Even more stunning: Despite adding two of the NBA's best passers in James and Love, Cleveland has somehow seen its assist opportunities as a team sharply decline from last season. The Cavs of yesteryear were an outfit lacking in overall talent and stuck with discordant pieces. They set the standard for stagnation and distrust. Yet through their dysfunction, those Cavs averaged seven more assist opportunities per game than this year’s team has thus far – equivalent to the difference between those teams ranked No. 1 (Atlanta) and No. 23 (Brooklyn) by that measure last season. It’s not impossible for a team to forge efficient offense from so little passing (Phoenix and Houston both ranked in the bottom five in assist opportunities last season). Yet doing so would seem to run contrary to Cleveland’s potential, breaking a trio of complex stars down to their most basic components
We’ll see far better play from Cleveland this season once those players involved feel out one another and once coach David Blatt drills his team into better rhythm. In the interim, the pressure mounts. With his arrival in Miami, James brought an expectation of greatness. His union with Dwyane Wade and Chris Bosh literally promised a dynasty, and from day one the Heat were held to that standard. The situation is more forgiving in Cleveland, though on a game-to-game basis the Cavs face even greater pressure to sort out their offense due to a burden Miami never bore: A dead-weight team’s defense.
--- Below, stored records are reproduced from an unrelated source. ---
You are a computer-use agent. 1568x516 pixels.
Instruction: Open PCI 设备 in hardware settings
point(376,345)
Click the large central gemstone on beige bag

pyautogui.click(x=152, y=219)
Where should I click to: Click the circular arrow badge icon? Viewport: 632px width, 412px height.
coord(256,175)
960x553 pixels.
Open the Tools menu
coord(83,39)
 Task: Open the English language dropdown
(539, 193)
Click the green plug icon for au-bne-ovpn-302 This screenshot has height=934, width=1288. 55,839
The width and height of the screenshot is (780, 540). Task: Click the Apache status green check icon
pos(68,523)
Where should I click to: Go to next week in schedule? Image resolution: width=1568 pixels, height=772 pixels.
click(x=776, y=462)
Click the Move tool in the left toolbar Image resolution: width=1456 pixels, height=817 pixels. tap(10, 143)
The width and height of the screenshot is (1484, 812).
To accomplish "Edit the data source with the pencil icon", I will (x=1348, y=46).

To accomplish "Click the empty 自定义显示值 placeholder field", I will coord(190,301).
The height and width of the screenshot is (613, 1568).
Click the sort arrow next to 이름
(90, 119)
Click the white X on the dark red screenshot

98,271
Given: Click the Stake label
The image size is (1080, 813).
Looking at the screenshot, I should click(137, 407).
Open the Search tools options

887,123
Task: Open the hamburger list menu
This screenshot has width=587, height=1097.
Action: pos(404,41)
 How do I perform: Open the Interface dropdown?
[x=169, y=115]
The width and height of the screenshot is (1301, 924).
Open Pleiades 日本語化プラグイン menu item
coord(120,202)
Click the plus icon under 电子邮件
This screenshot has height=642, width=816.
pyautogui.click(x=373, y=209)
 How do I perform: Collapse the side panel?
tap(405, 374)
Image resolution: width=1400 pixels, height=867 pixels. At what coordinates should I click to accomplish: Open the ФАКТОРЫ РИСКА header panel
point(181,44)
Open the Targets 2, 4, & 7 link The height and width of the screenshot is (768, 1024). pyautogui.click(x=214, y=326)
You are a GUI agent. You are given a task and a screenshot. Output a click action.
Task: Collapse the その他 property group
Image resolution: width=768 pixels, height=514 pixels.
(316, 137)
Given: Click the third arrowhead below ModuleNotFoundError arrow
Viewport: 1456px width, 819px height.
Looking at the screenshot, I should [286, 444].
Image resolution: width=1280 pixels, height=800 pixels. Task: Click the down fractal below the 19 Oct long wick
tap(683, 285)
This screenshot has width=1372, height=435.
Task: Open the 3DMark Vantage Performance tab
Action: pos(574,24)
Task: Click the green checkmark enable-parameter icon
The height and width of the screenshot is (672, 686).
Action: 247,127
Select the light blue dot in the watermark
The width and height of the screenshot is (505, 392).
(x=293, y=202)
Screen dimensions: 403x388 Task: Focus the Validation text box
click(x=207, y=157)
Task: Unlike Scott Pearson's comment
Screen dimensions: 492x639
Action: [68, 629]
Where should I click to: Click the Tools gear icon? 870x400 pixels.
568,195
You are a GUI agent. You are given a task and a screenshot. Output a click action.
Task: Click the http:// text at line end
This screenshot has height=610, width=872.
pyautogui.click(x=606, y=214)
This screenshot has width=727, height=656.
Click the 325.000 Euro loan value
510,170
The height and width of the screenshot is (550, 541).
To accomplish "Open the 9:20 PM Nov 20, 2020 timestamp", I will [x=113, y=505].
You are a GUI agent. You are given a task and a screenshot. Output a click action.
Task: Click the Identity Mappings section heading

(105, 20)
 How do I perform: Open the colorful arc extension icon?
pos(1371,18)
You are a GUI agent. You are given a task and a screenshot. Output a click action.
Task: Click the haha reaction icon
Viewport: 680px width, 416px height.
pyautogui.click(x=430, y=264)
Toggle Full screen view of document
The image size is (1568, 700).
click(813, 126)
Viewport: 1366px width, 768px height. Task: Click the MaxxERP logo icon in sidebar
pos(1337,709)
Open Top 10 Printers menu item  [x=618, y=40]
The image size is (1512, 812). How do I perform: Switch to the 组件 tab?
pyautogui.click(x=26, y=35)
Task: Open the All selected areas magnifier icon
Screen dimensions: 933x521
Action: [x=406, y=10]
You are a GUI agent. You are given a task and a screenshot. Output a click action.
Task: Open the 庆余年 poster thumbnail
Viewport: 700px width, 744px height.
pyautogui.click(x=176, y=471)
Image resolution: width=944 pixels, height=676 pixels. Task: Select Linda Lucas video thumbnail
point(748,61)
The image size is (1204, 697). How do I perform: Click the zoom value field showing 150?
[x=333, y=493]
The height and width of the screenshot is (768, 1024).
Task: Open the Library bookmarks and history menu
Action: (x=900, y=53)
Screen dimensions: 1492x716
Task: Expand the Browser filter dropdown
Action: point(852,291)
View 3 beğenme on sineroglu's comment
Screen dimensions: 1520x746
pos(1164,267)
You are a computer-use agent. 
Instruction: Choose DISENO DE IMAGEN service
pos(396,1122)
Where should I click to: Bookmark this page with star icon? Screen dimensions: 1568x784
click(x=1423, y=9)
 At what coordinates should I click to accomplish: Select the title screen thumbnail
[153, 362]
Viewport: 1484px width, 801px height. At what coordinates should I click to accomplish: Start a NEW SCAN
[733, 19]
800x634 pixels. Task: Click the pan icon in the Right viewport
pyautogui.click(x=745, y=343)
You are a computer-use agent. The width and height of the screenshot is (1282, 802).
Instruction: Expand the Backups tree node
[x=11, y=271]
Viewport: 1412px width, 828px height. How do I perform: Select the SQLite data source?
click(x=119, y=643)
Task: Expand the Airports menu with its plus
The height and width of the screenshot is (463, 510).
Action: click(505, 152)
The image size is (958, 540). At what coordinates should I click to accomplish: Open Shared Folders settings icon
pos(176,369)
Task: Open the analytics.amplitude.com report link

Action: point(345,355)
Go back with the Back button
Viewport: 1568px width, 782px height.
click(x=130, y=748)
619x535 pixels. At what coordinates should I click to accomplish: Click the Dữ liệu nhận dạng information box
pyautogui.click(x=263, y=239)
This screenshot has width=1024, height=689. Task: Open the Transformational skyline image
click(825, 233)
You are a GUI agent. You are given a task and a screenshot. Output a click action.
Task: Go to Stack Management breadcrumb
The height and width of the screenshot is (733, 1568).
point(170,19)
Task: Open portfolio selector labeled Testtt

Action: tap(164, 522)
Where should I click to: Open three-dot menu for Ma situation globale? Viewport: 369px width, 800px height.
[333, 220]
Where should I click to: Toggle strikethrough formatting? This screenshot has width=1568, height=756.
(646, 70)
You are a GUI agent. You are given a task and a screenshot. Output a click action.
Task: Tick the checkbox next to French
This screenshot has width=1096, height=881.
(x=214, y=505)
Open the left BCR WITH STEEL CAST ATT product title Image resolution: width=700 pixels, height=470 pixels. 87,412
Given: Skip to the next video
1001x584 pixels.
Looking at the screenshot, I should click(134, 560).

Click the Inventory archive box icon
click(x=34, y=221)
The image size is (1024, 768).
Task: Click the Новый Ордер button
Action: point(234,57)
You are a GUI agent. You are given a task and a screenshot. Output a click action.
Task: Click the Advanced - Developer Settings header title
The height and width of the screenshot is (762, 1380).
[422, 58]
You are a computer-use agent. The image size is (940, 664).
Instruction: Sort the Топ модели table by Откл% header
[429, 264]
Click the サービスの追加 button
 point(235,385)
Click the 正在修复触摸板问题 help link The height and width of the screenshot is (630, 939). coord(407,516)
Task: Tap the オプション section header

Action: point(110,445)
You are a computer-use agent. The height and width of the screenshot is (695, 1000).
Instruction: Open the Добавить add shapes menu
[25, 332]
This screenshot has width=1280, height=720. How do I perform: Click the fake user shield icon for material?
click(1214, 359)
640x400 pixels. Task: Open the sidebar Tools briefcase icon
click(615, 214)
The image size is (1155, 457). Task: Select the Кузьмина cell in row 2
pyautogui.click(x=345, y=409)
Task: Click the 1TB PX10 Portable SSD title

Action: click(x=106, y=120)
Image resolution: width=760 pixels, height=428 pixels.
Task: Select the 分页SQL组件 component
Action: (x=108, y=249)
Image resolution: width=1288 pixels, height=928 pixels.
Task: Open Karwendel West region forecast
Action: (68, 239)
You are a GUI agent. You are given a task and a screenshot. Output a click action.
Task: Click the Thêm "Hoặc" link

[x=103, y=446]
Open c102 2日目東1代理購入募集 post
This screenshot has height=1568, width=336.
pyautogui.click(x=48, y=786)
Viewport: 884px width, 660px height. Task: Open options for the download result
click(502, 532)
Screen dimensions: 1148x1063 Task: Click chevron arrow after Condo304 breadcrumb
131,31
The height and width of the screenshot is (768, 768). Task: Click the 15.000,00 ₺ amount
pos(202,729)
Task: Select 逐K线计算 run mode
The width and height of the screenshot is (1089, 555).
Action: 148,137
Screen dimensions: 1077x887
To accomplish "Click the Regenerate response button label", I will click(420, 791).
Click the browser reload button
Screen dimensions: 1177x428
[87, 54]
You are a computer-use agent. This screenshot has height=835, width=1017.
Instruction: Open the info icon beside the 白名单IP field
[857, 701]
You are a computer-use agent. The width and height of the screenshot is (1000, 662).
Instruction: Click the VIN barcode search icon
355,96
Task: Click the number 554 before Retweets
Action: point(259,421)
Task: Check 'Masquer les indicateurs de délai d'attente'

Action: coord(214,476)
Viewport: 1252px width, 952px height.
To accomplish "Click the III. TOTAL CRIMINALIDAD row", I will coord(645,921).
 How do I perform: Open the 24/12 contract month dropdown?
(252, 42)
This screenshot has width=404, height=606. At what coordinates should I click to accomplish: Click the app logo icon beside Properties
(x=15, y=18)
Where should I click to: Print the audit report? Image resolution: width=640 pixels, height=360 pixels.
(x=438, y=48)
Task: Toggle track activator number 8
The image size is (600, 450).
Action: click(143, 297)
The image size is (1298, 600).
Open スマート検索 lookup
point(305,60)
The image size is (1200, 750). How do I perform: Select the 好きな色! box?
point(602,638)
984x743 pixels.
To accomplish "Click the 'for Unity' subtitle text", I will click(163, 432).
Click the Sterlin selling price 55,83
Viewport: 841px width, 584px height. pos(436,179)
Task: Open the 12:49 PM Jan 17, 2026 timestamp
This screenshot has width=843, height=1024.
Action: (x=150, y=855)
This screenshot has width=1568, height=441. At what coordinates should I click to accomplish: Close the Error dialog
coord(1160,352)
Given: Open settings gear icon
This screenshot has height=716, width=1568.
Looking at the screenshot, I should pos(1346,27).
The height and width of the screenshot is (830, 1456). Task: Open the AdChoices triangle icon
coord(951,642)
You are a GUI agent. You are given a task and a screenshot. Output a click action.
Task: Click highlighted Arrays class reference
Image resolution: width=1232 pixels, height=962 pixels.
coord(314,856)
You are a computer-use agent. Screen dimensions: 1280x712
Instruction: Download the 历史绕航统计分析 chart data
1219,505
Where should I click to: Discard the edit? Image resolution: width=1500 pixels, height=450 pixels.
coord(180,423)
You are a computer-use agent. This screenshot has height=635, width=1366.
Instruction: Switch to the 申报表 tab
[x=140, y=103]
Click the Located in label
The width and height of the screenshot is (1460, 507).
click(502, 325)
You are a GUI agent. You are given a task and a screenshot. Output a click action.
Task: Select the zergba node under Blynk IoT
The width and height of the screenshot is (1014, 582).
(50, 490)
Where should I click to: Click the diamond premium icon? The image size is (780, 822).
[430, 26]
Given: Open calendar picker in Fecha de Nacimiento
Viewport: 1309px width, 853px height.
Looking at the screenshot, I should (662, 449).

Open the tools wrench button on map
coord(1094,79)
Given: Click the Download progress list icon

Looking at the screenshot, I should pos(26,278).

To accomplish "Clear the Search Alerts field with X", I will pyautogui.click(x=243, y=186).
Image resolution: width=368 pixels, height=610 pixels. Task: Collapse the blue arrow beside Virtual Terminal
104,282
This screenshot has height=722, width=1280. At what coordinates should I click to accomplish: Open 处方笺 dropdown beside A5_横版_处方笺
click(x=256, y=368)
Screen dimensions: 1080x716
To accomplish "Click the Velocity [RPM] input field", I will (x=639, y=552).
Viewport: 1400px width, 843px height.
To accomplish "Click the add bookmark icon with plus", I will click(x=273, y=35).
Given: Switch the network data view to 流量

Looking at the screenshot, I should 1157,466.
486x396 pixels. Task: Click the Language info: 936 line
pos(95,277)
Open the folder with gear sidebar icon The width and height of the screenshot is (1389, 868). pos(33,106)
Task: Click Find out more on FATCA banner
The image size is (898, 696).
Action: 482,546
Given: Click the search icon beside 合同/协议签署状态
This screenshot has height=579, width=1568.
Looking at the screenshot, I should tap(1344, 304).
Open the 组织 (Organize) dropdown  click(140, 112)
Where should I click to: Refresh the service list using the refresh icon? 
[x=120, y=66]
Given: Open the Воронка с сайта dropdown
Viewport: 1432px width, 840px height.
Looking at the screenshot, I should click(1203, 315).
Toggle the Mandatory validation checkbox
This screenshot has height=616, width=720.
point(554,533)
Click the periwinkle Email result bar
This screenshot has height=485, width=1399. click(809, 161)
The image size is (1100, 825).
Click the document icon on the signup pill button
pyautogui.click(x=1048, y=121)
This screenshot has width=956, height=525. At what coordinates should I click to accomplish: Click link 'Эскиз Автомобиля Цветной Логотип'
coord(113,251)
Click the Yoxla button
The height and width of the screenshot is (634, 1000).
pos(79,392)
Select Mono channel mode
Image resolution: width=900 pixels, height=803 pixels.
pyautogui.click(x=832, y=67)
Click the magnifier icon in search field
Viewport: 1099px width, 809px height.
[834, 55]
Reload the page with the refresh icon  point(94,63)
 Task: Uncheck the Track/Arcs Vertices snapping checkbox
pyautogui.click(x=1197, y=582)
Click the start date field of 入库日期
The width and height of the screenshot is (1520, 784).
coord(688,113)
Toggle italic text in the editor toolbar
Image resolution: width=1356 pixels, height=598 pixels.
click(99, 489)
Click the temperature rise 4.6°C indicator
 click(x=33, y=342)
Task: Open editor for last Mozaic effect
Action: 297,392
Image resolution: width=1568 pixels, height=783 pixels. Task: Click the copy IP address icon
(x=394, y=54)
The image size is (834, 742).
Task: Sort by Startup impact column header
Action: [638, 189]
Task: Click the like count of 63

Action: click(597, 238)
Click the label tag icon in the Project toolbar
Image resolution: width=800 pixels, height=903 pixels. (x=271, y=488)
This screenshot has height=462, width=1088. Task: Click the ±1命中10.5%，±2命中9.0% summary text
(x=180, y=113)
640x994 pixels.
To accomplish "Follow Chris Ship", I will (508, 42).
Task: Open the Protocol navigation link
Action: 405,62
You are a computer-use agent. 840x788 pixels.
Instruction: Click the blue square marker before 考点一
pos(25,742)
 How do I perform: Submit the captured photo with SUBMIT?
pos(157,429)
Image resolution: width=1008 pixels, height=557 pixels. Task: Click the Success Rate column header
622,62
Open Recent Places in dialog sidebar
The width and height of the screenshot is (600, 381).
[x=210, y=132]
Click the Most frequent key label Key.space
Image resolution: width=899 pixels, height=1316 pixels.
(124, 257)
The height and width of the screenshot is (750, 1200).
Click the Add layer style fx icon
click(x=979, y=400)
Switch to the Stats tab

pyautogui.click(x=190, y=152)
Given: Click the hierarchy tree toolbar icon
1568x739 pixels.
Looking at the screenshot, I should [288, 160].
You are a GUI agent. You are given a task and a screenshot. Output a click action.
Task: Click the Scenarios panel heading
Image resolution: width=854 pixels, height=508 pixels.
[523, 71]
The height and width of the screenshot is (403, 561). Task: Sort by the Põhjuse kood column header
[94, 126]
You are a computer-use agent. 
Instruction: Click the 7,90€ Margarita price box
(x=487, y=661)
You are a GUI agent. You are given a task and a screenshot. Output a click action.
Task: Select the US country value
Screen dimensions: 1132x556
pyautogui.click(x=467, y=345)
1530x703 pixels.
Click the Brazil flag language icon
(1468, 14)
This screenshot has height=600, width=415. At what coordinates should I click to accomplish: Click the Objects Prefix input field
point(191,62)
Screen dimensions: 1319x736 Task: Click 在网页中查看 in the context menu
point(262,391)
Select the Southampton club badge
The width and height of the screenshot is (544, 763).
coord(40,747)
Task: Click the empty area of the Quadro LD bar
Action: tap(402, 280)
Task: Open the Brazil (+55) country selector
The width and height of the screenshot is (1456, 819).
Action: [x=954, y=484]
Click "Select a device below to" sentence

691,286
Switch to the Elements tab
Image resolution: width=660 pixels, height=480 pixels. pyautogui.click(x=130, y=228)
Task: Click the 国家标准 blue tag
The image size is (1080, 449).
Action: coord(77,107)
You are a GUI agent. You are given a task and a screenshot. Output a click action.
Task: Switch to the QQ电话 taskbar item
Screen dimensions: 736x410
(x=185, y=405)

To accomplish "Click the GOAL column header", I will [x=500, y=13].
Cleveland’s lack of a rim protector is painful, but only part of the problem. Love, Tristan Thompson and Anderson Varejao offer little resistance against effective post players, as evident in their matchup against Portland’s LaMarcus Aldridge and Robin Lopez. Irving and Waiters have not played competitive defense to start the season, and Blatt’s few alternatives at either guard spot offer little in the way of defensive aptitude. Even James — a credible Defensive Player of the Year candidate in seasons past – has given the Cavs little on that end, too often coasting through plays while guarding no one in particular. Many opponents will score readily against Cleveland, and those that do will only draw more attention to a Cavs offense that struggles to keep pace with both expectations and its nightly opponents.
That pressure will fade as Cleveland figures things out, but not before giving the NBA debate machine plenty of fodder. This is far too early to approach the Cavs' basketball friction as a matter of any seriousness, especially when newly formed teams need trials to establish some collective identity. It would also be silly to use these early issues as grounds for some indictment of Irving, Love, James or Blatt, all of whom deserve the benefit of the doubt in ciphering an operation still so new and exciting.
At the same time, it would be foolish to dismiss Cleveland's faltering out of the gate as a function of small sample size. That the Cavs are 1-3 (and very nearly 0-4) is not some mathematical quirk or product of random chance. These are very real and legitimate growing pains – no less temporary than a distortion from sample size, perhaps, but of a fundamentally different sort. The Cavs have plenty to figure out. Fortunately, they have 78 games in which to find equilibrium.